R.R. Reno makes an acute observation about sexual politics and the contemporary Left:

For the Left progressive sexual politics plays the role anti-communism used to do for the Right. Back in the day rousing people to defend freedom against the threat of socialism was an applause line that kept the social conservatives from Main Street and the laissez-faire proponents from Wall Street focused on what they had in common. It was a unifying commitment that helped hide deep differences.

Gay rights and the politics of sex (“war on women”) works pretty much the same way for Democrats. Prosecuting a culture war that powerful business interests either agree with or think irrelevant provides a point of unity and feel-good commitment that helps party leaders avoid divisive issues. That’s why same-sex marriage and all it represents has become so important in domestic politics today, or at least a significant part of the reason why.

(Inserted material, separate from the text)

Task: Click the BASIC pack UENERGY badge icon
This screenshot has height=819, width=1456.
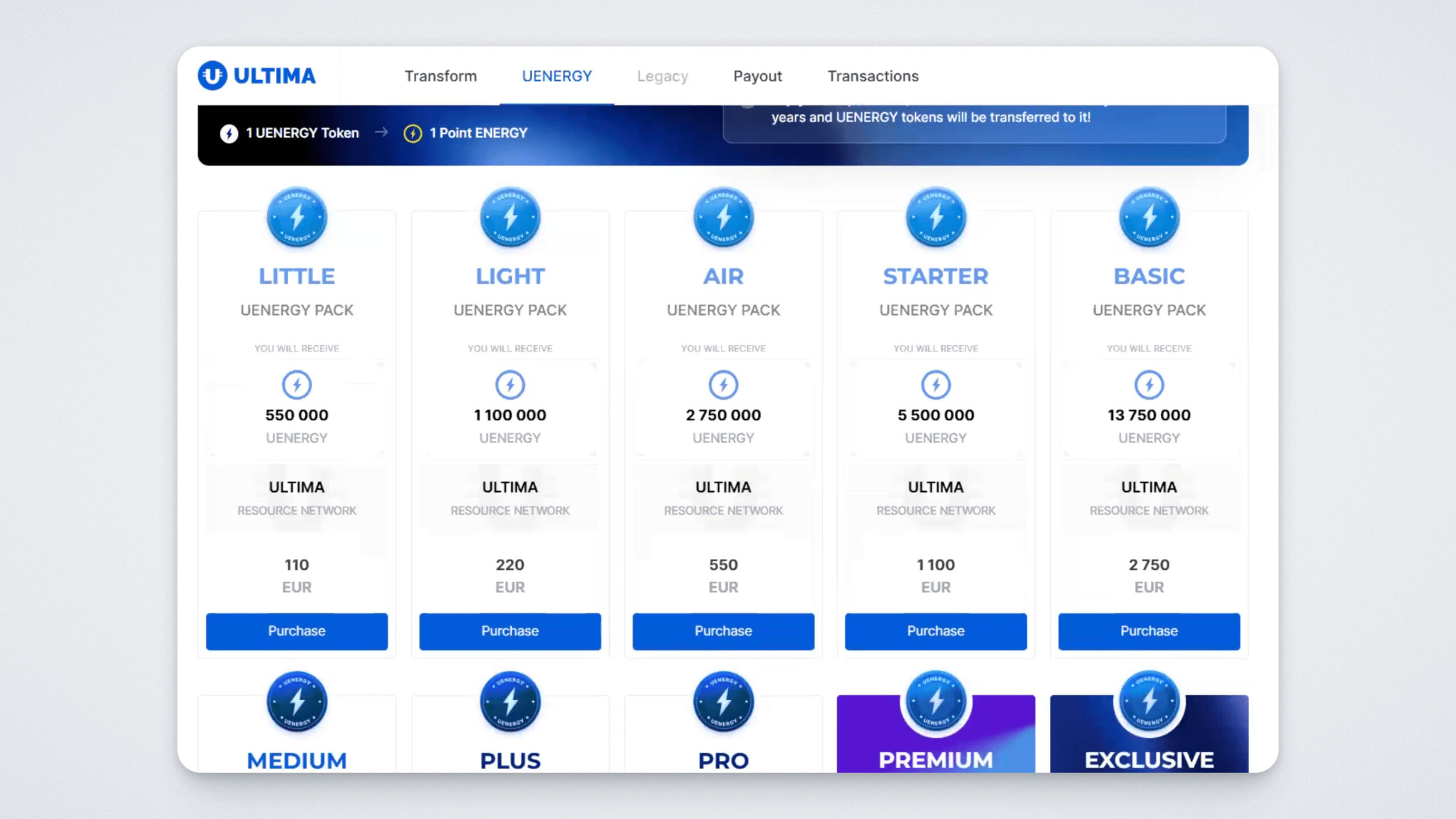Action: click(1149, 217)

Or, as Dahlia Lithwick rhapsodizes about a progressive coalition’s protest in North Carolina:

The other exciting component of Moral Mondays is that its leadership has worked to forge “fusion” politics that strive to undo the atomized nature of liberal activism, where climate change issues have no bearing on reproductive rights and reinstating voting rights must come at the expense of immigration reform. Barber and the Moral Mondays protests have broken down single-issue-based divisions on the left by focusing each Monday protest on one issue while enabling protesters to understand that they are all ultimately connected. Instead of fighting dozens of separate battles, Moral Mondays have made those battles everyone’s battles. As a result, at Saturday’s protest, teachers spoke of budget cuts and of women’s health; doctors spoke of insuring the poor and of the right to vote. People who arrived angry about LGBT rights in the state left angry about organized labor. Working across constituencies means that injustice for any one group becomes injustice for all.

I don’t know anything about what’s going on in NC, and I wouldn’t be surprised if this turned out to be wishful thinking on Lithwick’s part. But if she’s right, then the liberal activists there must be congratulated, however grudgingly, for practicing smart politics. If you can make people believe that what unites them is more important than what divides them, you can do a lot with the coalition that forms.

But boy, do I ever agree with Reno about how absurd it is for AG Eric Holder and other gay-rights activists to pretend that they’re the heirs to Dr. King and the civil rights leaders who faced down the firehoses, and worse:

There are reasons to favor gay rights. I think they’re misguided and that movement pressing them forward is waging a war on the weak by dismantling the moral wisdom of the ages. But I can understand and even empathize with the reasons why some of my friends support same-sex marriage. It’s a nice dream that envisions everyone able to live and love as their hearts desire. Moreover, I’m forgiving of their insensitivity to the destructive consequences. Misguided, blinding moral certitude is part of the human condition, sadly.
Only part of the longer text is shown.